The opportunity to ease spasticity with RESWT in people with MS appears to be promising. However, some questions need to be answered. Above all, who among people with MS might be more easily targeted for RESWT treatment? Might RESWT be more efficacious in people with MS with mild spasticity? However, we could not conduct a valid and reliable statistical analysis comparing the 3 forms of MS due to the low number of participants and because only 3 had severe spasticity, although all responded to RESWT.
Two additional questions are whether RESWT is a first-line or adjunctive therapy and how RESWT might be integrated into the current standard of care for spasticity treatment. Our study protocol did not have any adverse effects, possibly suggesting a wider use of RESWT in the treatment of triceps surae focal spasticity. The lack of studies regarding the utilization of RESWT for treating MS-related spasticity does not allow us to exclude the possibility of utilizing this technique as an adjunctive therapy, as demonstrated by findings from the study by Marinaro et al.
Some limitations need to be discussed.
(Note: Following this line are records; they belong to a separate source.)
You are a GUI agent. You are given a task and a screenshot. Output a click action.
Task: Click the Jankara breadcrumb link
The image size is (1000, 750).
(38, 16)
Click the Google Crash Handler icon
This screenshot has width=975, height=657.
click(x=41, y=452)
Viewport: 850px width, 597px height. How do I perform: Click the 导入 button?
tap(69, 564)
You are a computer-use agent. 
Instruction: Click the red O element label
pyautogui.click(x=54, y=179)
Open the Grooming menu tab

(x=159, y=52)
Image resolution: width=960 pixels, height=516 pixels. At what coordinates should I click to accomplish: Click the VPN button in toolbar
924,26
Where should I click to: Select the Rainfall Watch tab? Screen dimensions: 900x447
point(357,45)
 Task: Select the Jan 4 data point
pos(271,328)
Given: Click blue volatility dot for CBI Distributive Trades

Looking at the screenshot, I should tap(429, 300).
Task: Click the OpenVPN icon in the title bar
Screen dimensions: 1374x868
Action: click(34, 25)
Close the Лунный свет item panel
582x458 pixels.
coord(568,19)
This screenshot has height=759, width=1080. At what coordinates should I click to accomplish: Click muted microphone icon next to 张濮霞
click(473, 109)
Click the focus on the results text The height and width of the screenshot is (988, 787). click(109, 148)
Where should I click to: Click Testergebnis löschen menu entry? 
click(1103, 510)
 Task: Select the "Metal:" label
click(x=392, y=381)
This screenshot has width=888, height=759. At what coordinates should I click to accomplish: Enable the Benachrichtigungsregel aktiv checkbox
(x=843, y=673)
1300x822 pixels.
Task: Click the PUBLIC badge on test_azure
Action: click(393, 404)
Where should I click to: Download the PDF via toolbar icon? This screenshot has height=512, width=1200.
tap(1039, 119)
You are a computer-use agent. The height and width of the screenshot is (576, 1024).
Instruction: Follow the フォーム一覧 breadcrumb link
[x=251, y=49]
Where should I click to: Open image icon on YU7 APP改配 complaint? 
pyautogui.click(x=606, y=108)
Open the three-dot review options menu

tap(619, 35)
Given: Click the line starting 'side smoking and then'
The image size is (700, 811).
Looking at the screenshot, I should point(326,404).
Due to the short term of this study, we do not know the duration of RESWT effect on spasticity, although the absence of adverse effects suggests a potential extension of the treatment beyond the 4 weeks in this preliminary study.
We also had a small number of participants, which might have caused the lack of significant correlations between the parameters, reducing the possibility of fully understanding the relationship between RESWT administration and the MAS, TUG, and T25-FW scores, as discussed above.
Finally, although this is a pilot study with the aim of demonstrating the efficacy of RESWT for triceps surae spasticity treatment in people with MS, the absence of a control group is also a limitation.
Conclusions
Our findings suggest that RESWT may be valid and safe for the treatment of MS-related focal spasticity, have a low cost, and have the potential to be highly repeatable. In Italy, another advantage of RESWT is the possibility of delivery by physiotherapists and occupational therapists instead of physicians only. Ancillary health care providers could be trained to administer treatment in the clinical setting and increase accessibility to RESWT.
If the results of this study are confirmed, the use of RESWT in clinical practice might improve the quality of life of people with MS and spasticity. More studies are needed to evaluate the appropriate interval between sessions, number of sessions, and the effect duration on a larger study population.